In certain cases, you may have to run your application in a resource critical cluster. When you have an operator to manage the lifecycle of this application, the operator itself will require a certain level of resources (cpu, memory, network) allocated towards it from the same cluster where you run the workload.

What we expect from an operator is to maintain the lifecycle of a given number of application instances, by reconciling their state to a desired state, as specified by the user through the custom resource. Therefore, operators are a part of your control plane rather than the workload itself. Now imagine a situation where you must provision a large number of application instances.

This means a few things,

  1. You will have to create an equal number of custom resource objects.
  2. The operator or operator instances will be running reconciliation loops to handle the state of all the application instances represented by each individual custom object. This could be resource intensive operation.
  3. You are using the Kubernetes etcd store to keep track of all of the custom objects and your operator will be communicating with Kubernetes API quite frequently.
  4. On all the other occasions where your custom objects are in the desired state, the operator will sit idle, but it still requires some resources from the cluster.
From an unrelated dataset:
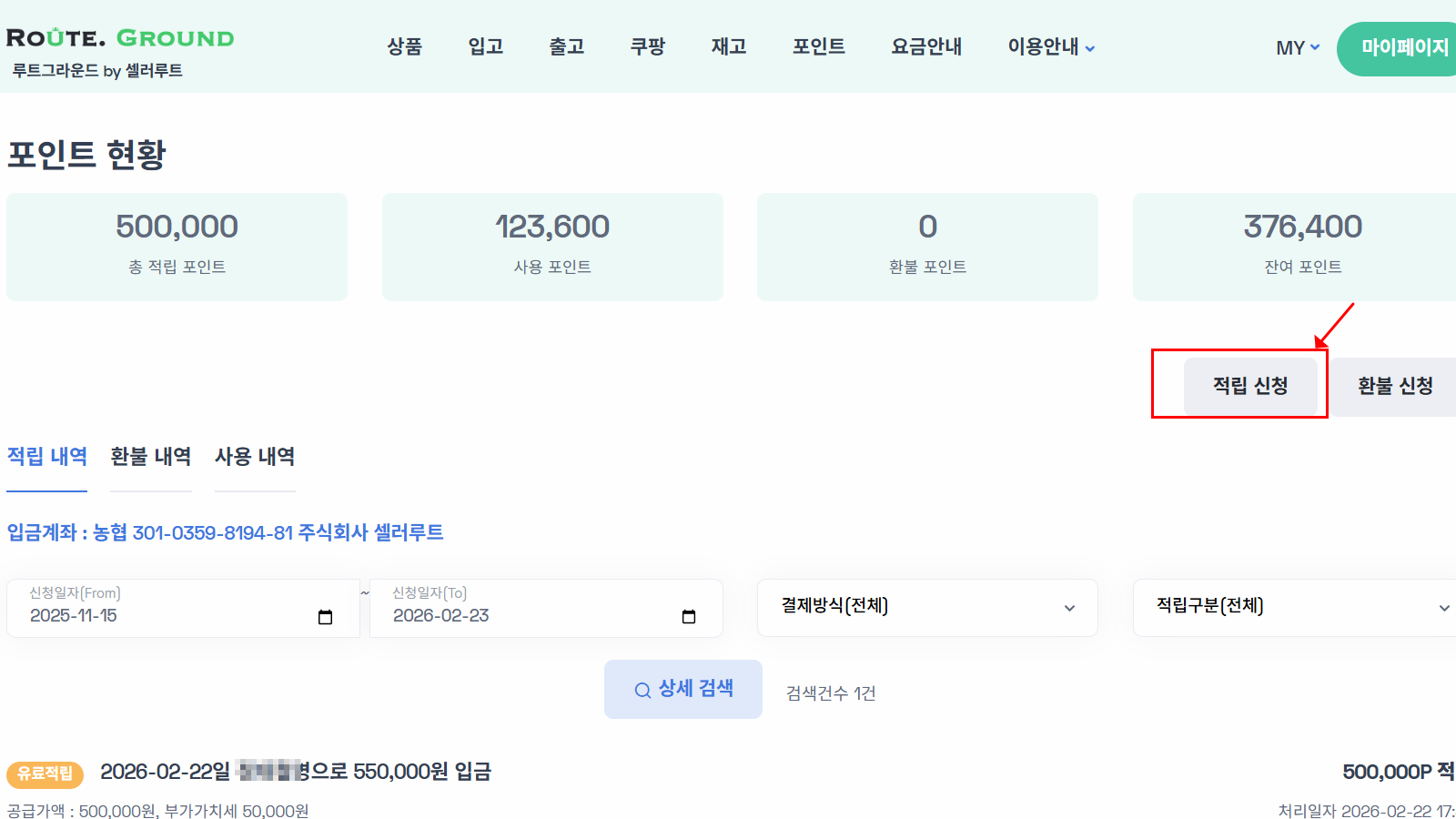1456x819 pixels.
Task: Switch to the 사용 내역 tab
Action: point(255,457)
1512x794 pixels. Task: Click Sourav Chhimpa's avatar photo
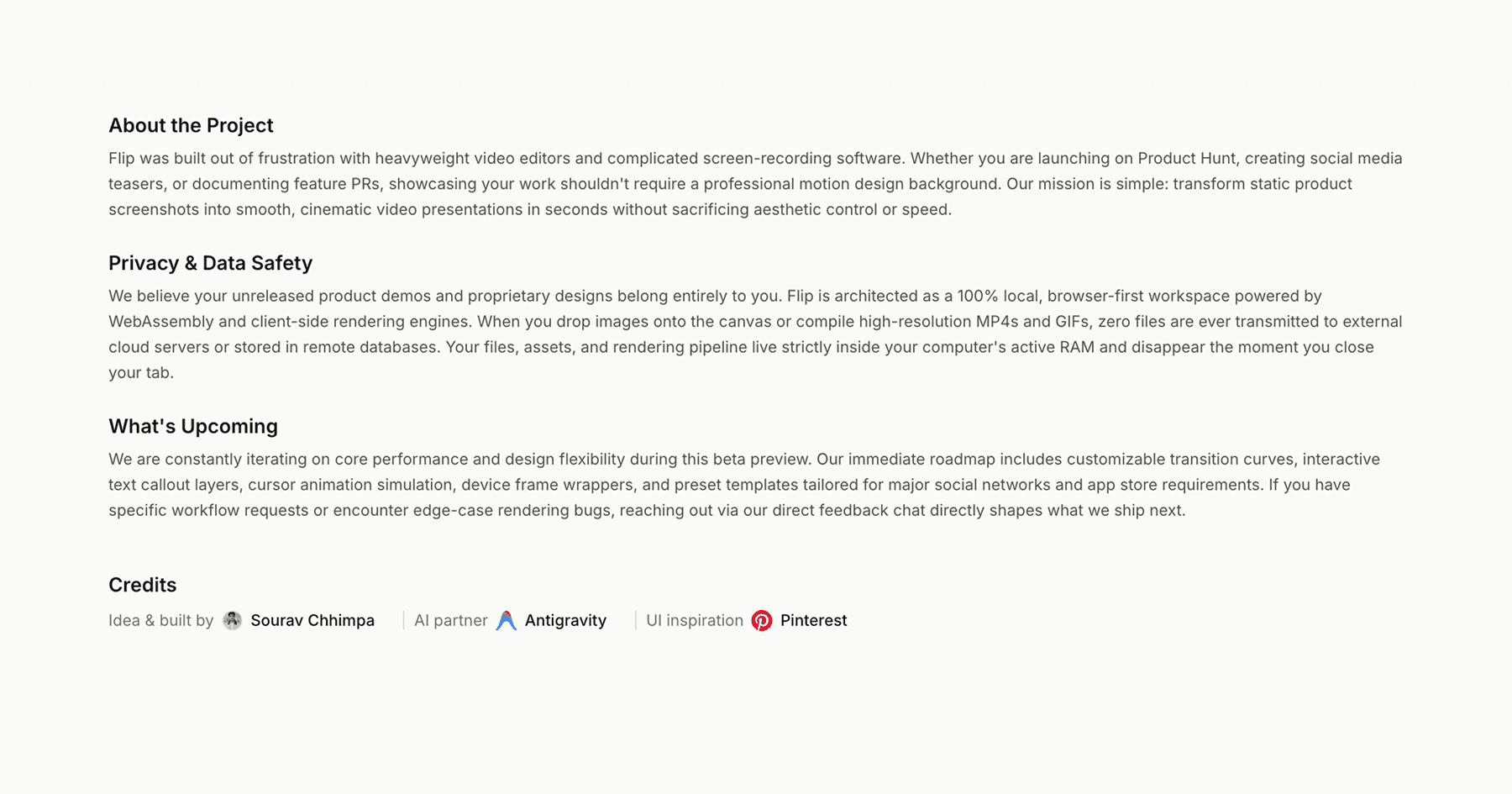coord(233,620)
As you can see, having an operator to manage such a large number of custom objects could impact your cluster resource wise, in multiple ways.
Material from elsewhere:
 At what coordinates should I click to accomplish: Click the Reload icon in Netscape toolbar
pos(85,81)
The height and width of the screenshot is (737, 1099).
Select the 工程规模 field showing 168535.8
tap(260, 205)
Therefore, when you want to run your stateful application in a Kubernetes stack, writing an operator may sound appealing but you must remember the impact it may have on your cluster resources which is primarily meant for running your workload.

Security Concerns: Is it worth running an operator with elevated privileges for the duration of your application?
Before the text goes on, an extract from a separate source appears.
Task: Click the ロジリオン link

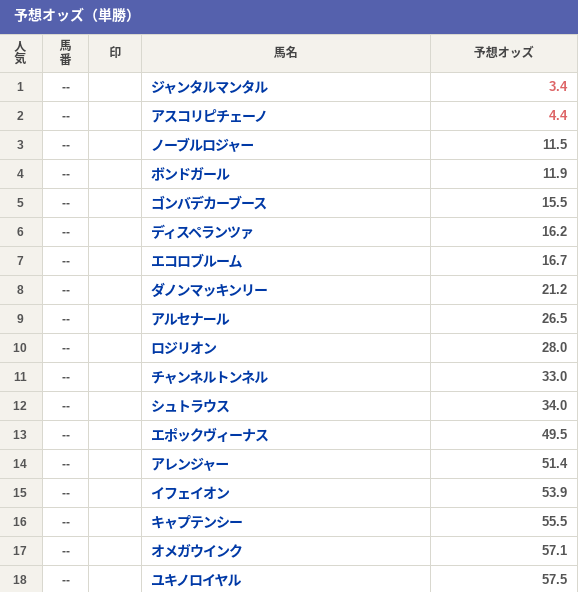Action: click(x=184, y=348)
This is one of the reasons why writing an operator should be your last resort. An operator is a highly privileged entity compared to your actual application.

If we take a step back and consider what your operator does, all it does is maintain the state of your application instances to a desired state as specified by the CR. For doing so, it requires a certain level of privileges to your Kubernetes API. Now depending on the type of resource objects the operator is supposed to manage, you can grant permission to specific Kubernetes resources in either “namespace” scope or “cluster” scope. In most cases, what we have seen in certain existing open-source operators is that they sometimes get deployed with RBAC permission to your cluster resources than they require.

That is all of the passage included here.